LangBridge: Concept and Empiricism

LangBridge's central hypothesis rests on the idea that the representations of multilingual encoders are relatively language-agnostic and, by aligning these encoders with a LLM's input space, the model will parse semantics across supported languages without extensive multilingual data. The empirical results—stemming from using the mT5 encoder with LMs such as MetaMath and Orca 2—reveal pronounced enhancements in multilingual reasoning. Notably, this is evidenced by the substantial improvement in accuracy for low-resource languages. A vivid example is the elevation of the MetaMath model paired with LangBridge, leading to a comparable performance with the larger PaLM-540B model. The paper also indicates that the strength of LangBridge is derived from the inherent reasoning capabilities of the original LMs rather than the training datasets.

Analysis and Conclusion

The efficacy of LangBridge is underpinned by language-agnostic traits within multilingual representations. The findings manifest through principal component analysis, which exhibits a confluence of representations for diverse languages when processed through LangBridge. Additionally, rare but noteworthy incidences of accidental translation to third languages serve to underline the multi-language comprehending capability inherent in the system.

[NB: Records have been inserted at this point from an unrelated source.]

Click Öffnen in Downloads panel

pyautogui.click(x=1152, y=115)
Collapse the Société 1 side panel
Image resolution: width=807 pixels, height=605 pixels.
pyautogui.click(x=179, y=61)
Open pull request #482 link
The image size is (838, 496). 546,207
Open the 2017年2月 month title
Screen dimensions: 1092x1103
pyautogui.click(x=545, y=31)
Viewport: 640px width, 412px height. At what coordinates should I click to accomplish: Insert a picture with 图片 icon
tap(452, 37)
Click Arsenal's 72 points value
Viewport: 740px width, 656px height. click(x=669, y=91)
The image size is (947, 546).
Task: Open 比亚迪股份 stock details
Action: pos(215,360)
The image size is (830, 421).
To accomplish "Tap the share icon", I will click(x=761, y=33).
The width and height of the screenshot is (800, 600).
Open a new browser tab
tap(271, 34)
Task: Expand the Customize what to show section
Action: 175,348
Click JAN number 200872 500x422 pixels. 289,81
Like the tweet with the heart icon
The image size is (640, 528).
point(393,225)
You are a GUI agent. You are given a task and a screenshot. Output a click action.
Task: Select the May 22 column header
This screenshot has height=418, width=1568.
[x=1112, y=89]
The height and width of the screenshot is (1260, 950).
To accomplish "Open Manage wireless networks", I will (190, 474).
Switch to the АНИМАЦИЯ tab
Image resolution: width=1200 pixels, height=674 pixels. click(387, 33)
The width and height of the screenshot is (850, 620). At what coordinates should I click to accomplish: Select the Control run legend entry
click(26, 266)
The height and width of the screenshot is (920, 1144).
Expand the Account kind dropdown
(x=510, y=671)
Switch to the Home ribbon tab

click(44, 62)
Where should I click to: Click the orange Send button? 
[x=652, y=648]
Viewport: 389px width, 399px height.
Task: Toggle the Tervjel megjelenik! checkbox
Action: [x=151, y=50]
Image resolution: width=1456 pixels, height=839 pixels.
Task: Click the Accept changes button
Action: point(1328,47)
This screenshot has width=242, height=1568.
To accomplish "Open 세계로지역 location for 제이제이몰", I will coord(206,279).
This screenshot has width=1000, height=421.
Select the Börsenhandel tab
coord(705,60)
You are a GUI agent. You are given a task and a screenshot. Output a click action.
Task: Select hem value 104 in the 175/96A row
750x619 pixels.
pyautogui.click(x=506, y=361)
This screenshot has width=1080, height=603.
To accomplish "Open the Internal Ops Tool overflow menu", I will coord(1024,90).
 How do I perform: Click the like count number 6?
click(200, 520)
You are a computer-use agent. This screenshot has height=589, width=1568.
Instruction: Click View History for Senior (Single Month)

LangBridge is posited as a pioneering approach, effectively augmenting LMs to engage multilingual reasoning tasks without necessitating language-specific adaptation. This development promises to contribute valuably towards the proliferation of LMs that accommodate the full spectrum of global languages, particularly enhancing performance in low-resource language contexts. However, despite its promising capabilities, LangBridge models may not yet fully match the proficiency of multilingual LMs directly trained on non-English languages, and the extent of reasoning enhancement for a particular language is contingent on the encoder's pre-existing language proficiency.